Take a less familiar name. (A) "Trimnald ordered all handkerchiefs to be burned." Is Trimnald a man? A woman? An organization? An alien invader? (B) "Trimnald was the (x) who ordered all handkerchiefs to be burned." Now we know that Trimnald was an x. That sentence gives extra information. To suggest otherwise is absurd. Strawson might argue that in the context where A is written, it is clear what Trimnald is, but that would be the meaning of A plus its context, which would need to be explicitly given.

One of my earlier lessons in writing math proofs was to indicate where everything comes from. So if I want to use x, I can't just insert x and go from there. I have to explicate it as something like "Let x be any real number," or "Let x be any positive integer," or even, "Consider the irrational number x." If I want a decent proof, I cannot allow any of that to be inferred from context alone. If we want the meaning of language to be clear, we must be equally careful not to assume context when it's not actually given.

Okay, going to read Russell's response now.

POST-READING: Mr. Strawson On Referring. First, wow. This is a 5 page article, much shorter than either of the previous ones. It's a bit like a roast, actually, in that Russell, while using the most scholarly of language, manages to call Strawson a dishonest idiot, without ever using those exact words. And I meant to bring up that Strawson analyzes "The King of France is wise," while Russell's example said, "The present King of France is bald," which is a different beast altogether, especially, as Russel points out, if you specify the year.

The terminology is different than I used in my analysis, but I think when Russell mentions "egocentricity," he is referring to what I called "use," and when he refers to "descriptions," that is what I called "meaning." Russell says that, fine, he didn't deal with egocentricity in Denoting, but he did in plenty of other places, and shouldn't Mr. Strawson have read them before going off the deep end? Likewise, Russell would like more precision in language when it is used in philosophy than when it is used in everyday life, just as every other discipline has its own unique jargon.


John said...

My only familiarity with this is this post. Although I know Russell pretty well from his philosophy of mathematics.

"If we want the meaning of language to be clear, we must be equally careful not to assume context when it's not actually given."

I think this is why Russell says that context is an essential part of meaning. Take Stawson's Napoleon example.
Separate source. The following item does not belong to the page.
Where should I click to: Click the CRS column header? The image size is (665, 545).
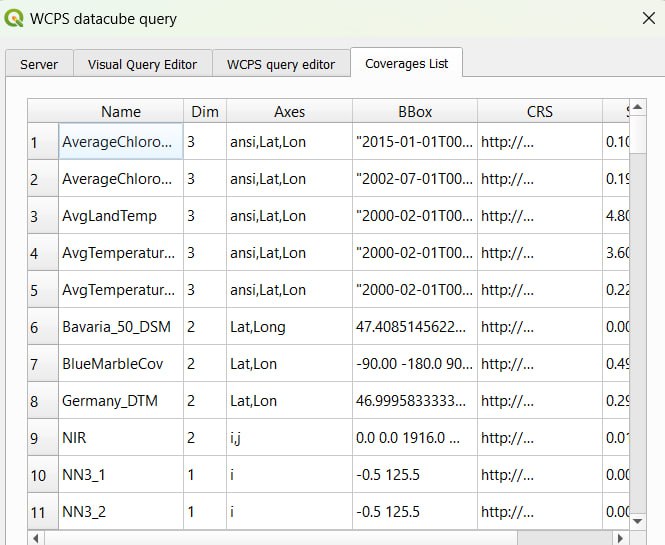[539, 112]
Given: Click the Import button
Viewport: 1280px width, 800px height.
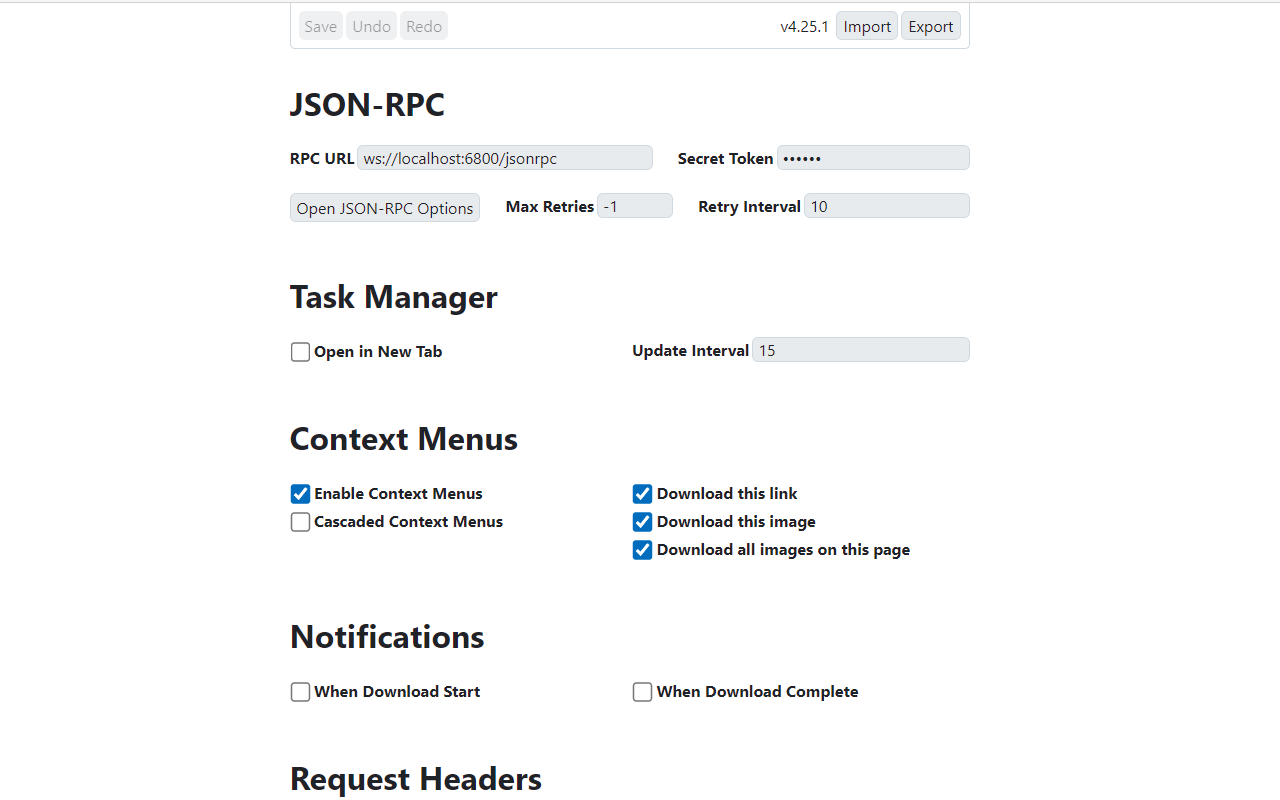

In the context of a discussion about Napoleon Bonaparte, the statements are equivalent. The context of knowing who Napoleon is (or was, if you insist) is necessary for either statement to have meaning, let alone equivalence. In cultural context, "Napoleon" is assumed to mean Napoleon Bonaparte, but it is by no means a unique name.

How's this for lack of context:

Napoleon wants you to vote for Pedro.

Qalmlea said...

Perfect example. If you're interested in meaning itself, the context has to be included as part and parcel of the meaning. In most contexts, 2 + 2 = 1 would be false, but in Z3 (that 3 should be a subscript, but the comment section doesn't seem to allow subscripts), it is correct. So is 2 + 1 = 0. Over the whole set of integers, however, both statements are false.

Aside: I like picking on simple math examples because I've seen them misused in various philosophical articles I've read. I get very tired of seeing "2+2=4" trotted out as an absolute and unerring truth, when the authors do not specify which group they're working with.

John said...

I can't say for sure, but I'd wager that Strawson didn't study math very deeply. I think that's the difference here. Russell, as a mathematician, was accustomed to precisely defined context, with no room for ambiguity. Strangely enough, that very lack of ambiguity seems to cause trouble for a lot of students. How weird is that?

"I get very tired of seeing "2+2=4" trotted out as an absolute and unerring truth,..."

What I get tired of are people who don't define their terms and use that ambiguity to weasel around objections. Especially when they should know better (like Michael Behe and BIll Dembski) and must be doing it deliberately.